I cruised on the next day past Henley (another posh town) to Wargrave. The first lock (Temple) was on hand-wind. As mentioned before when there is no lock keeper usually the lock is on “public power”, which means boaters press the buttons to operate the lock. When there is no power however, a big wheel needs to be turned about 1000 times to operate the sluices and the gates manually. First thing in the morning, it was hard work fortunately shared with another boat. I called the emergency number to report the power fault and a guy arrived within 5 minutes to reset the power! And people say the Environment Agency is slow to respond to issues.

Henley is the place of the Royal Regatta of course and always looks geared up to host royalty. Lots of other regattas happen in Henley too and when I passed, the regatta course was cordoned off taking up about half of the river for a couple of miles up to the town itself. Lots of rowers training on the course and coming back past me on the side where the boats are going. It was quite challenging to keep track of them as they were so fast and came up from behind very quickly. I didn’t know where to look first to avoid all the traffic and regatta fences.

A rare moment of sunshine in Wargrave

Mooring in Henley is expensive and it was time again to stay in place for a few days for work. But just a few miles upriver from Henley there is an oasis of calm that I had moored at before in Wargrave. The weather was turning and it was getting ever more windy and rainy over the next few days. The wind bashed me against something under the water line constantly, so it was not quite as calm as I had envisaged.

Fortunely the weather improved as I was setting off again. I had planned to stay overnight in Reading to do some shopping, but this proved impossible. Reading is really not boat-friendly despite having several river arms and the Kennet & Avon Canal. The few moorings in town were all taken and I had to continue on for another 1.5h as there was absolutely nowhere to moor. I ended up staying on a lock landing overnight and setting off very early again.

The next destination was Goring. The stretch between Pangbourne and Goring is one of the most scenic as the Chiltern hills close in on the river and it goes through the Goring Gap at the Western end of the Chilterns. This is one reason why I like going to the Midlands via Thames rather than Grand Union canal. The Grand Union goes over the Chilterns, whereas the Thames goes largely around.

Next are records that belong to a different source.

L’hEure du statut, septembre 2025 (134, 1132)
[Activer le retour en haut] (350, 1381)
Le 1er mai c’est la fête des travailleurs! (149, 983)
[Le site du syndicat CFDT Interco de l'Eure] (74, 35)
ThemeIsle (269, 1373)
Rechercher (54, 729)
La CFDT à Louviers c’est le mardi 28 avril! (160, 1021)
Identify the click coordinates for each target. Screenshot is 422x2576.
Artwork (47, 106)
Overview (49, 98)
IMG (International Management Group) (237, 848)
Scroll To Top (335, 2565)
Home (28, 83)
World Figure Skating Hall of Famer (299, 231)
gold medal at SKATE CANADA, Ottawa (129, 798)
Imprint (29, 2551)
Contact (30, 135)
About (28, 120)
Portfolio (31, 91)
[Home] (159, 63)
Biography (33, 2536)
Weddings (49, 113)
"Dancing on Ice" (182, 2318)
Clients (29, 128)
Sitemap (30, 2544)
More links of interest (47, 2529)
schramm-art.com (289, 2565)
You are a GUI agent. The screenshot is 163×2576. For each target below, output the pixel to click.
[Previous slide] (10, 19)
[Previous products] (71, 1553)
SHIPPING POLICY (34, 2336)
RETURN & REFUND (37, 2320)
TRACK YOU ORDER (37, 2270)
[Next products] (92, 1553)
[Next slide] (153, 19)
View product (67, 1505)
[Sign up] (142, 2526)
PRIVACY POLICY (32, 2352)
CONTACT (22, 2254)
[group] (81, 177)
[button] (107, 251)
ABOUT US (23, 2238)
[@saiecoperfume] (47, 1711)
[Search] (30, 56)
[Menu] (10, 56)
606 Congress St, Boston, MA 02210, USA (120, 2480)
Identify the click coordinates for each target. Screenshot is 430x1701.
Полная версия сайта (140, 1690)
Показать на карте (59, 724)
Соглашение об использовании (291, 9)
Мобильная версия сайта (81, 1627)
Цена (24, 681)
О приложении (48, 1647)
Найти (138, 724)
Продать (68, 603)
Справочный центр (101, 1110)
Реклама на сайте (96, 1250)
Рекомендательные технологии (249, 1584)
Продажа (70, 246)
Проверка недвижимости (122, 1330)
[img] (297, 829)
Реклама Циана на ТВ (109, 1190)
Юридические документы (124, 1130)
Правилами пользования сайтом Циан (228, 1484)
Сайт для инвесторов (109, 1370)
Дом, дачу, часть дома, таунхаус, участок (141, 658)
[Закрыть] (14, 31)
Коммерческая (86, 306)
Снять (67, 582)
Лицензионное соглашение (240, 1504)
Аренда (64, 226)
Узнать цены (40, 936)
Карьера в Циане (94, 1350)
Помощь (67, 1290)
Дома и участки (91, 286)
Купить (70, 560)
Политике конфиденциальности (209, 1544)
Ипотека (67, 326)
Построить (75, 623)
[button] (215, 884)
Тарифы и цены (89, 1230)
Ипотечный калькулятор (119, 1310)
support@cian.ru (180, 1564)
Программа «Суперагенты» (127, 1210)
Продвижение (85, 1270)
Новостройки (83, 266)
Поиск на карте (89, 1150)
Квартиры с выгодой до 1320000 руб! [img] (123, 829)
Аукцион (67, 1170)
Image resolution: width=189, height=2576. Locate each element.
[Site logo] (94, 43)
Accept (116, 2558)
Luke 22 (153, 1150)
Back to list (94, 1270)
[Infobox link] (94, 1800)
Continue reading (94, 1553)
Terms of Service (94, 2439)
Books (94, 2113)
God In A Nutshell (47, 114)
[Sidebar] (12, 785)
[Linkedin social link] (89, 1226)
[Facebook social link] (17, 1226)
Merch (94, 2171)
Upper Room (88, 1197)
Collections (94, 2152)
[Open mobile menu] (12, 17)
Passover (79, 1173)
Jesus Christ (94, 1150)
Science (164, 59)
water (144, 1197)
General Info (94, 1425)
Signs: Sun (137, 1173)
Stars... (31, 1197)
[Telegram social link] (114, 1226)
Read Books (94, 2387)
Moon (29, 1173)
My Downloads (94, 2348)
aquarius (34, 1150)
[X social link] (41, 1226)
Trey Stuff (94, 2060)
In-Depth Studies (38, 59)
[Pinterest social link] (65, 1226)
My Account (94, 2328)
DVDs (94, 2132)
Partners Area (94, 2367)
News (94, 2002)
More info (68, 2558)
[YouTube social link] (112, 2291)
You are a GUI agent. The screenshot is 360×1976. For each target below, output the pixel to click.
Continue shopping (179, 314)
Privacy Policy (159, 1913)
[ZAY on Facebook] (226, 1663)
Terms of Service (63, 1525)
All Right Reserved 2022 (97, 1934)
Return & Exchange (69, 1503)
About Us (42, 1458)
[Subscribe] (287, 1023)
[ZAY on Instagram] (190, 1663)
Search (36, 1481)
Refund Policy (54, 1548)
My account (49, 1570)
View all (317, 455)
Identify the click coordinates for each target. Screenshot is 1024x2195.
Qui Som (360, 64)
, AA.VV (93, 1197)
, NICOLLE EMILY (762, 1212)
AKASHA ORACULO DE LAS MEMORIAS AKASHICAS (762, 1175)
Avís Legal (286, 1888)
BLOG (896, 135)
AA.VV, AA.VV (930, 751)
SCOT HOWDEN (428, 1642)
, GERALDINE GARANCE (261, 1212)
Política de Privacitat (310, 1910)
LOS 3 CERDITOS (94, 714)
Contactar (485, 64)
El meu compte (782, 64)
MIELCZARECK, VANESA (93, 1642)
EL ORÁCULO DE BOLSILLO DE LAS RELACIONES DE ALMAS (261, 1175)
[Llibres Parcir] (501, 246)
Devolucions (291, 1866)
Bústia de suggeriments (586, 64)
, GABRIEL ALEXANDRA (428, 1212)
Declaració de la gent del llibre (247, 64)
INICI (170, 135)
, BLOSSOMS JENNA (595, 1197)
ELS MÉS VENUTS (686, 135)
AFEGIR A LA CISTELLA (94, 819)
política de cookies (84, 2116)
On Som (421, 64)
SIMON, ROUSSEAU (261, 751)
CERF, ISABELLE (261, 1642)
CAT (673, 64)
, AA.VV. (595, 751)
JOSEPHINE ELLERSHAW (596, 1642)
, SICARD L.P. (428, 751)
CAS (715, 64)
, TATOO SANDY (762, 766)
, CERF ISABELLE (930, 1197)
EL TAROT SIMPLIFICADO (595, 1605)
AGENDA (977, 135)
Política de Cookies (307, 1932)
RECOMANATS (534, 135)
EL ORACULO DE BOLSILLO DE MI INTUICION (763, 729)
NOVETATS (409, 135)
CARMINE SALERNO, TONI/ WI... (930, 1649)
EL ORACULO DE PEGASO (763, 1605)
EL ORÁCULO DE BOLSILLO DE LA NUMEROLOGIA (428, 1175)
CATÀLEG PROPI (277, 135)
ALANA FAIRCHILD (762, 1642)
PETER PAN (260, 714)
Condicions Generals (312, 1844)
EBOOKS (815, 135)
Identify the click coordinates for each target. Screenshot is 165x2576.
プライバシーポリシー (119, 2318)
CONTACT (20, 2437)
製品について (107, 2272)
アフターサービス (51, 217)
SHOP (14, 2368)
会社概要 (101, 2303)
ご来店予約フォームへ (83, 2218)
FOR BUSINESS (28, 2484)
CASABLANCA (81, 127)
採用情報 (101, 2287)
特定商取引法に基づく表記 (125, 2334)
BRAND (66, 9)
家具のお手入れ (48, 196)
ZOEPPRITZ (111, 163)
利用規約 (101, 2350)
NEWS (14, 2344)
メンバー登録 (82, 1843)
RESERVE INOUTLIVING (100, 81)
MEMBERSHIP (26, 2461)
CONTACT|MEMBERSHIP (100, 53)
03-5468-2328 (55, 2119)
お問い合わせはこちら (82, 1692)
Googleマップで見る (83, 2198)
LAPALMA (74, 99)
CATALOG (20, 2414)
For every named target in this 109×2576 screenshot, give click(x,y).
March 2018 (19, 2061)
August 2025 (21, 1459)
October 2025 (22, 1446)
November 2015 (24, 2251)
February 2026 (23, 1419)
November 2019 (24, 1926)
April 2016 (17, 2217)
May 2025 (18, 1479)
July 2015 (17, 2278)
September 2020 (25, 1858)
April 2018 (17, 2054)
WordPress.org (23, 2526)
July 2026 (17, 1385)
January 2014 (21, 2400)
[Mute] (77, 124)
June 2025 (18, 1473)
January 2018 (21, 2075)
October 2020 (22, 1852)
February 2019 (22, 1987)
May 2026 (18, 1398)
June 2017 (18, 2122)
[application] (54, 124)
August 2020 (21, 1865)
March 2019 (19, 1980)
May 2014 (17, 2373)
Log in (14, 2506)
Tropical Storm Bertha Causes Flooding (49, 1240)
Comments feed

From Goring I continued on to Wallingford. On the way there is another magnificent Brunel railway bridge. I love these bridges as they were real engineering feats and I am always interested in industrial heritage. Moulsford bridge is a Skew Arch bridge, which means that it crosses the river at an angle. Look at the fascinating pattern of the bricks. This was done to strengthen the bridge as it crossed at an angle.

Wallingford has another fascinating bridge (I’ll stop now with the bridges, I promise), this time a medieval one. It has been modified over the centuries, but the oldest parts are from the 14th century. As Wallingford is a river ford, the water is very shallow around the bridge and a very popular swimming spot. Wallingford is a lovely town, where I spent a few days again to work.

And last but not least a little quiz: have a guess what these spontaneous little seedlings are.

The answer is: I am using my fully composted toilet contents in my flower pots. It is amazing compost! These are little tomato seedlings and you can guess where they came from. They are amazingly resilient and pop up everywhere even in the dark compost bins.

I have planted out two seedlings and will see how they go. Last year’s attempt was not very convincing, but maybe I can do better.

3 Comments on “The beautiful Upper Thames – from Windsor to Wallingford

  1. Hi Kerstin. How delightful to read your experiences on a part of the world I know so well! I am glad you have been enjoying Wallingford, where my parents had a long and happy retirement. There are 3-weekly chamber music concerts in St Peter’s Church by the Thames, if you coincide with them
    Glad you like the bridges! Sorry about the entitled cruiser folk!